* [ENTRIES PROVIDED]:
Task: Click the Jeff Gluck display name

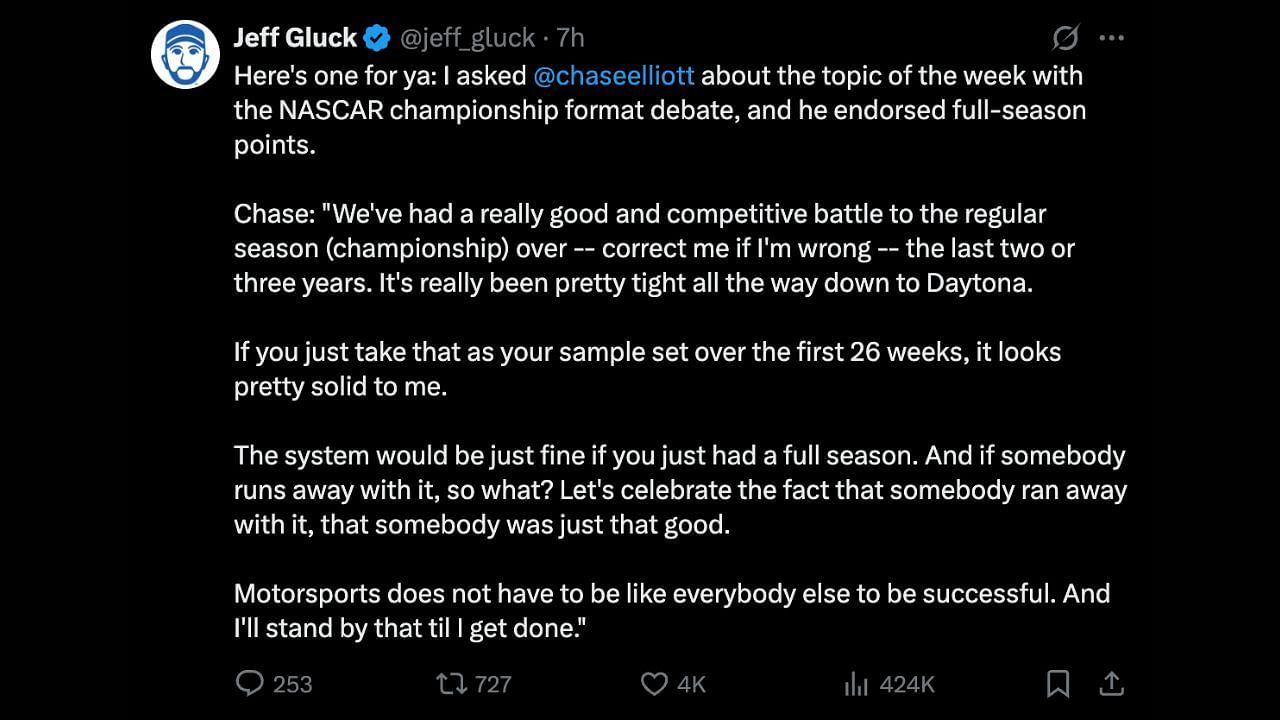Action: pos(294,38)
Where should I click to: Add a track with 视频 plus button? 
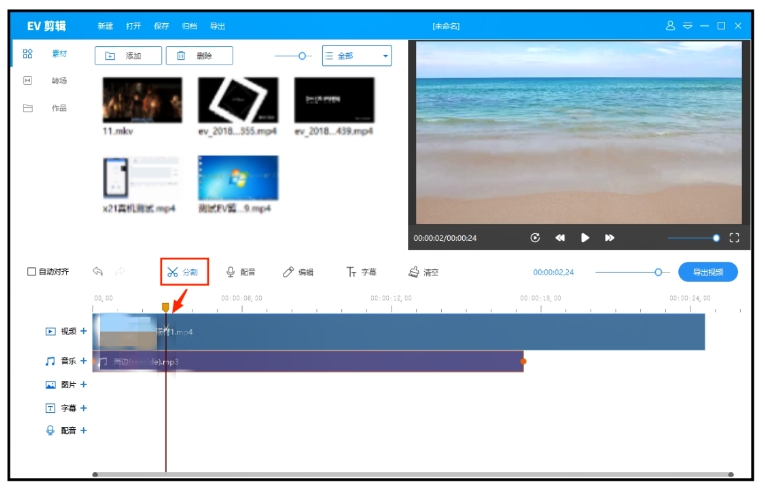pyautogui.click(x=84, y=331)
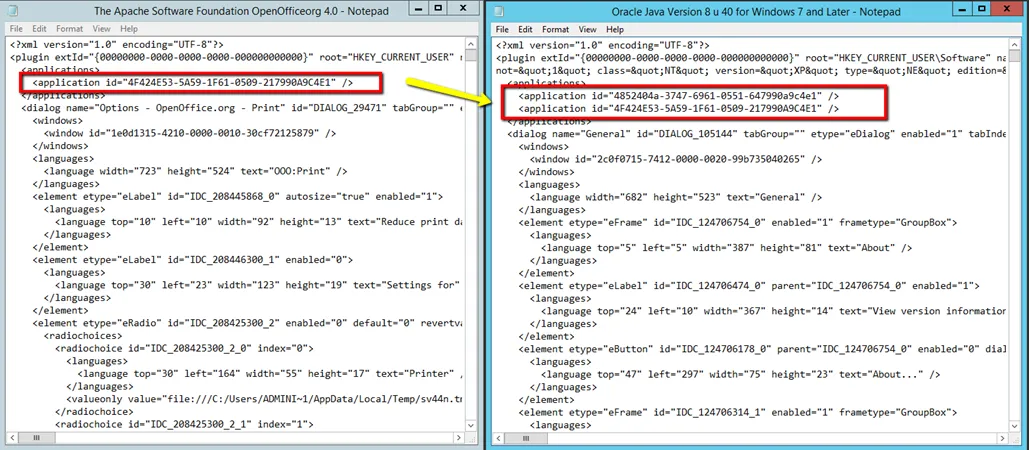Open the File menu in the Oracle Java Notepad
Image resolution: width=1029 pixels, height=450 pixels.
tap(502, 29)
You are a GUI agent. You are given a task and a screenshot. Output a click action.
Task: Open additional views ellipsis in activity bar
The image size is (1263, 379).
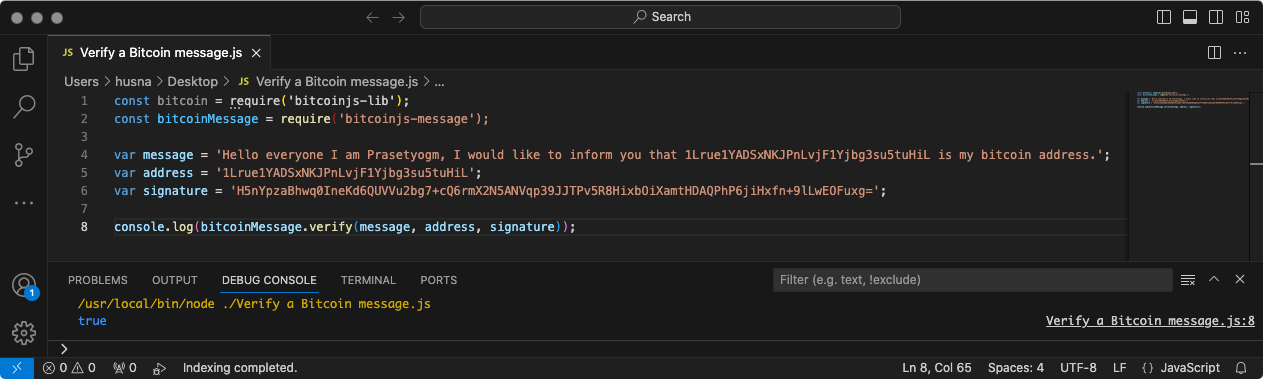[24, 202]
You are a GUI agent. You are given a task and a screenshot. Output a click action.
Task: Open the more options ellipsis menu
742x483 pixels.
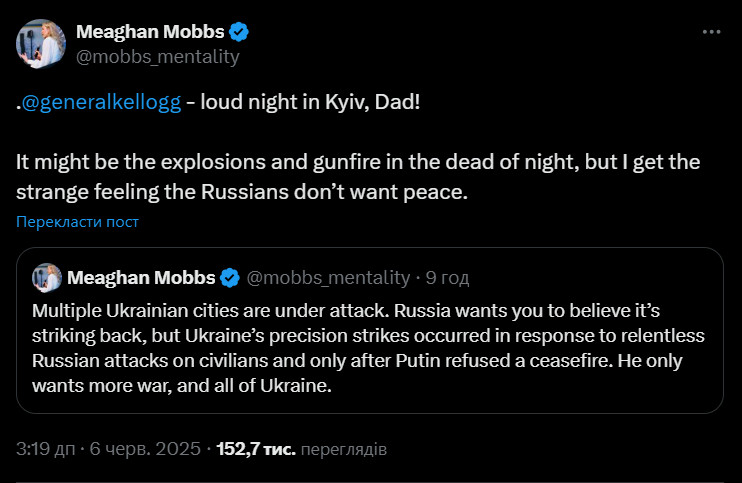click(711, 32)
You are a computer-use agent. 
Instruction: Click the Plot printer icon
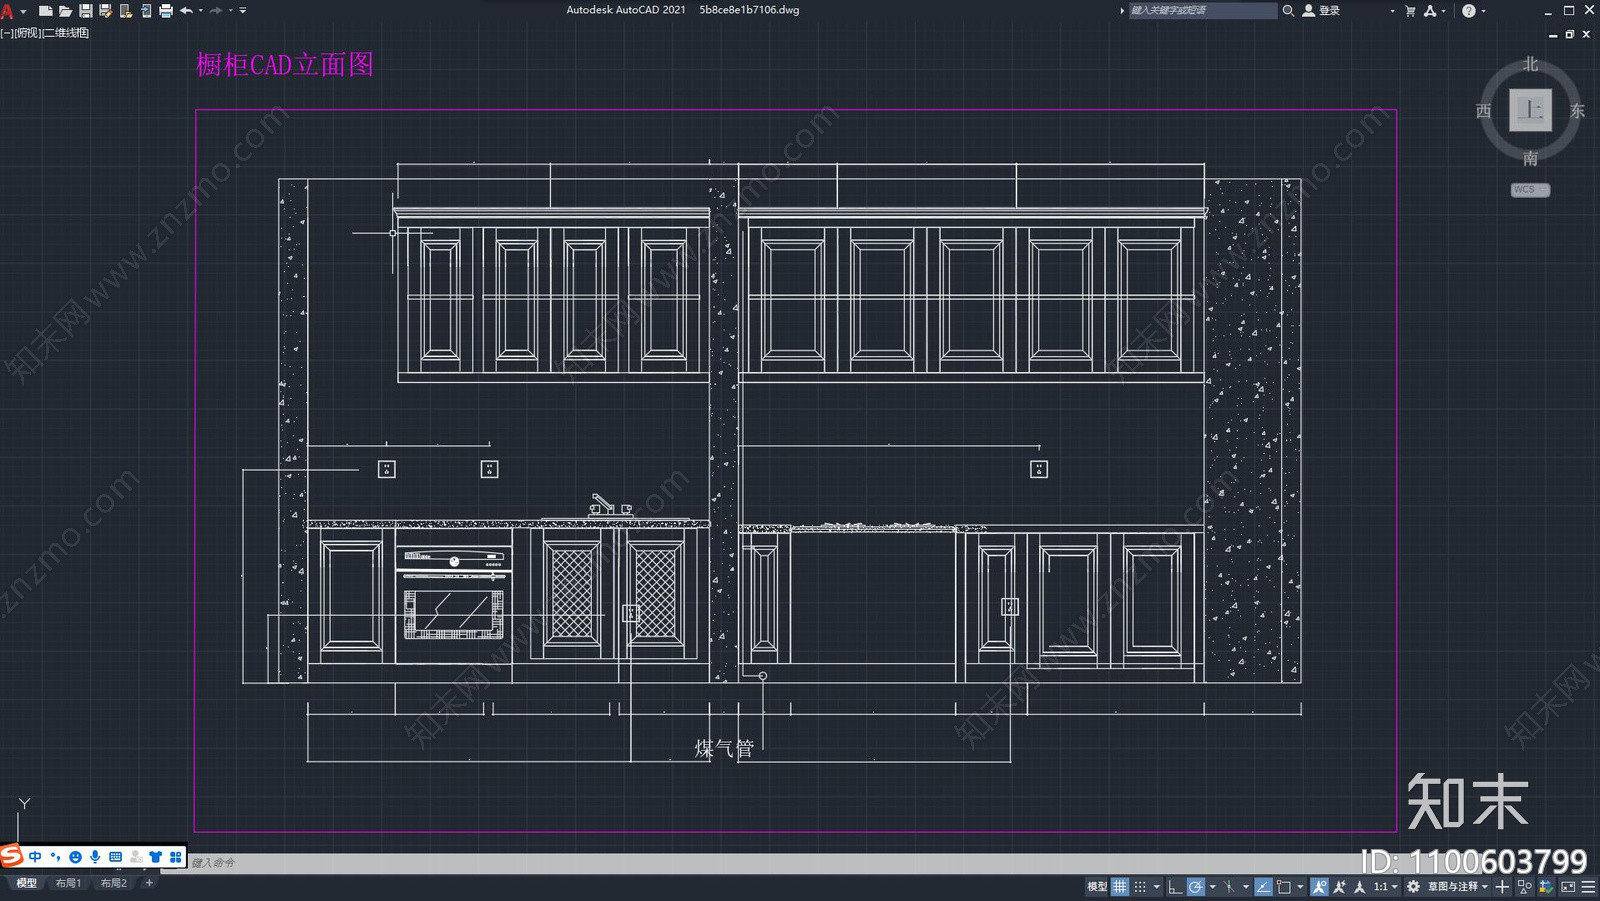tap(166, 11)
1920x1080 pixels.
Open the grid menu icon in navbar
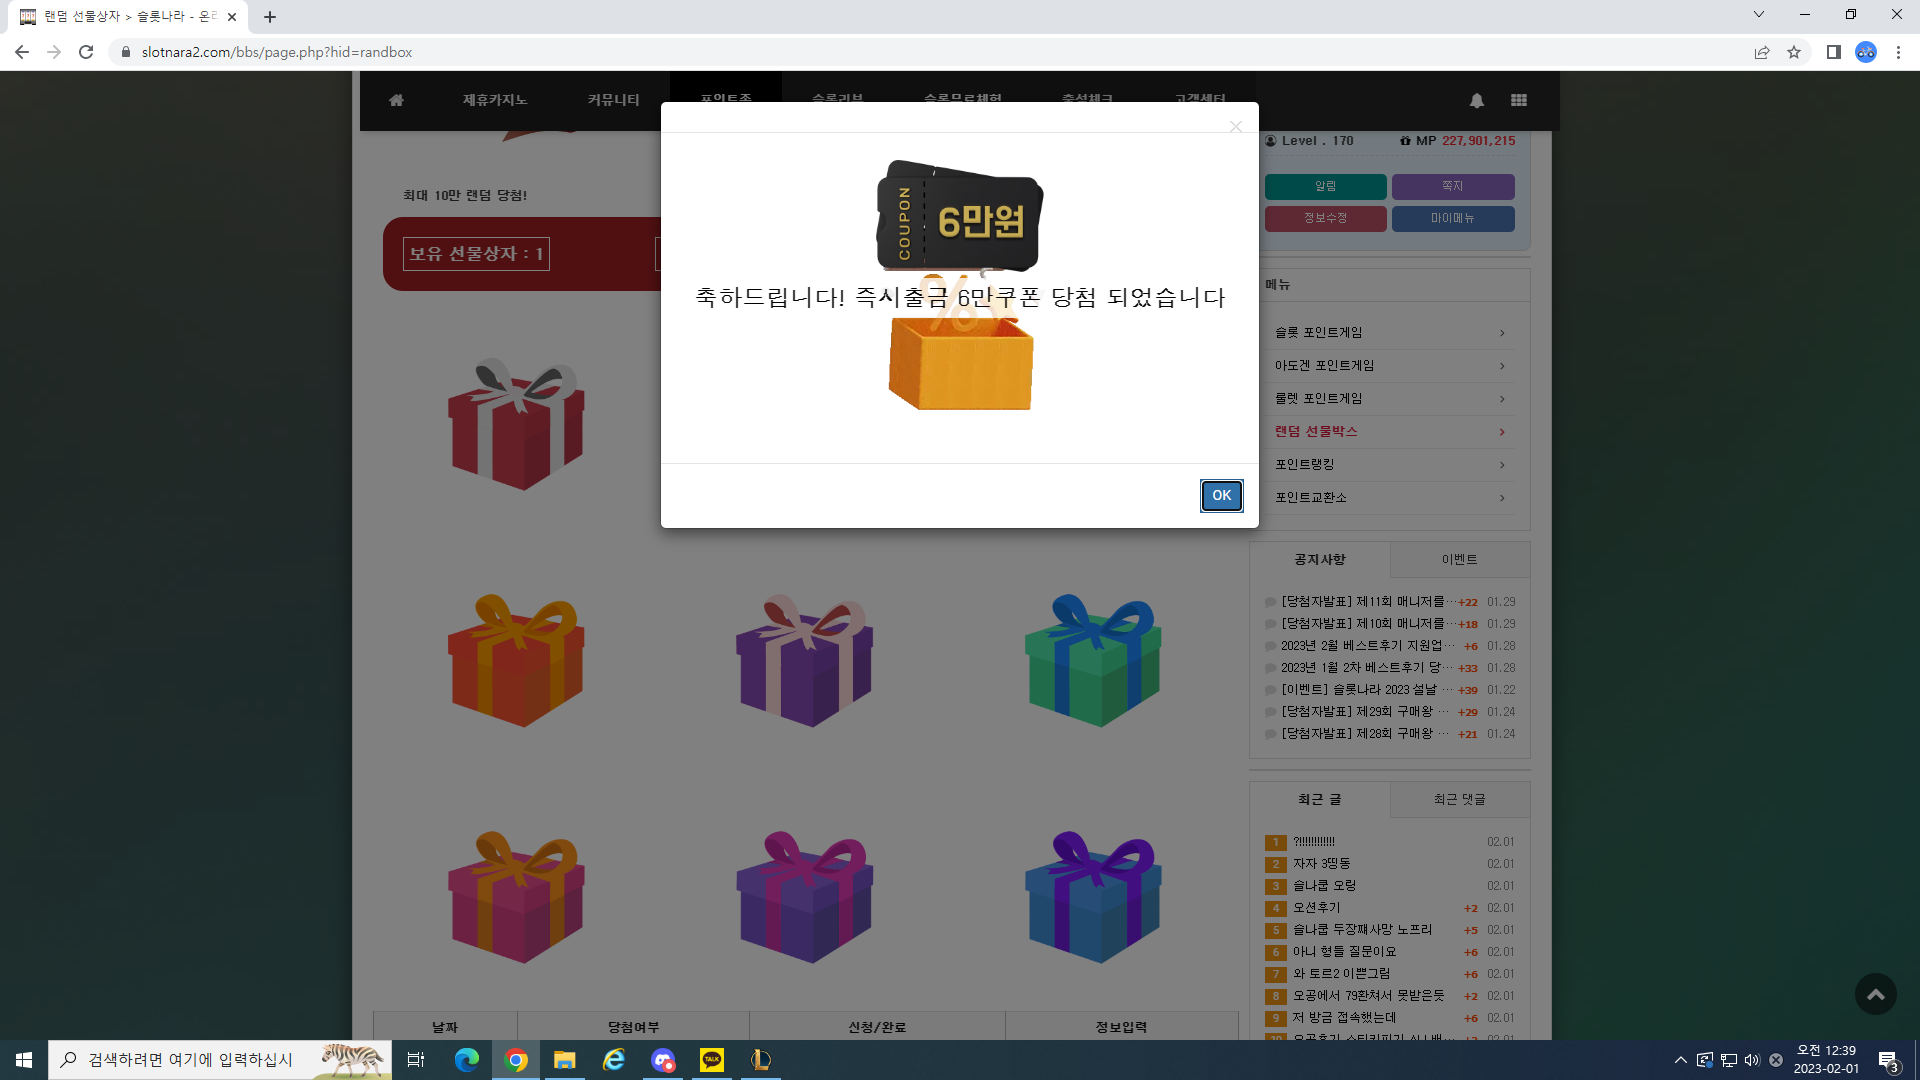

* [YOUR OBJECTIVE]: Where a line contains "The image size is (1263, 379).", begin there and set down exactly each line through the end of the data above, omitting any pictures.

* [WRITTEN REPLY]:
The image size is (1263, 379).
[24, 202]
You are a GUI agent. You are given a task and a screenshot. Output a click action.
Task: Open the more options ellipsis menu
742x483 pixels.
click(711, 32)
You are a computer-use agent. 
Instruction: Click the Plot printer icon
tap(166, 11)
1920x1080 pixels.
Open the grid menu icon in navbar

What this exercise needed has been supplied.